Faschingskrapfen im Check: Herkunft der Zutaten bleibt häufig unklar

Am Faschingsdienstag hat der Krapfen Hochsaison. In Bäckereien, Supermärkten und Büros stapeln sich die süßen Klassiker – gefüllt mit Marmelade, Powidl, Nougat oder Vanillecreme. Doch während Optik und Geschmack sofort überzeugen, bleibt eine entscheidende Frage meist unbeantwortet: Woher stammen eigentlich die Zutaten?

Am Faschingsdienstag erreicht der Krapfen-Konsum in Österreich seinen Höhepunkt

Faschingskrapfen zählen zu den verarbeiteten Lebensmitteln. Das bedeutet, dass die Herkunft der einzelnen Zutaten nicht verpflichtend gekennzeichnet werden muss. Wer beim Einkauf bewusst auf regionale Rohstoffe achten möchte, ist daher auf freiwillige Angaben angewiesen. Ohne entsprechende Hinweise auf der Verpackung bleibt oft unklar, woher Mehl, Eier oder Zucker tatsächlich stammen.

Orientierung durch das AMA-Gütesiegel

Eine gewisse Sicherheit bietet das rot-weiß-rote AMA-Gütesiegel. Es steht bei Backwaren unter anderem dafür, dass das verwendete Getreide aus Österreich kommt. Auch die Eier müssen heimischer Herkunft sein, Palmöl ist ausgeschlossen. Stammt die Marillenmarmelade nicht aus Österreich, muss das ausdrücklich gekennzeichnet werden.
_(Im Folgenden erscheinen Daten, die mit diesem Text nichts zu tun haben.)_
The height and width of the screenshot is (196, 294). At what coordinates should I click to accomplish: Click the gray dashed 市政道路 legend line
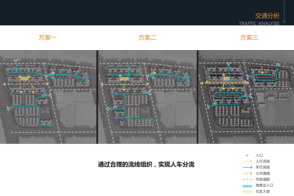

Allerdings gibt es weiterhin Zutaten – etwa Zucker –, deren Herkunft offenbleibt.

Versteckte Käfigeier möglich

Obwohl Käfighaltung in Österreich seit 2020 verboten ist, dürfen Käfigeier weiterhin importiert werden. Weltweit stammen Schätzungen zufolge mehr als 80 Prozent der vermarkteten Eier aus Käfighaltung. Auch innerhalb der EU sind sogenannte „ausgestaltete Käfige“ noch erlaubt, rund 40 Prozent der Legehennen werden dort gehalten. Für verarbeitete Produkte wie Krapfen kommen häufig Eipulver oder Flüssigei zum Einsatz – und dabei kann es sich um importierte Käfigeier handeln. Für Konsumentinnen und Konsumenten ist das im fertigen Produkt nicht erkennbar.

Auch Mehl, Zucker und Marillen oft ohne Herkunftsangabe

Nicht nur bei Eiern fehlt häufig Transparenz. Auch die Herkunft von Mehl, Zucker und Marillenmarmelade bleibt bei vielen Faschingskrapfen unbekannt. Dabei ist Österreich bei Weizenmehl stark aufgestellt: Der Selbstversorgungsgrad liegt bei rund 88 Prozent, heimischer Weizen gilt international als qualitativ hochwertig. Der Faschingskrapfen ist aus der närrischen Zeit nicht wegzudenken. Wer jedoch Wert auf regionale Zutaten und transparente Herkunft legt, muss beim Kauf genau hinsehen. Ohne klare Kennzeichnung bleibt vieles im Verborgenen – und damit auch die Entscheidung für oder gegen bestimmte Produktionsweisen.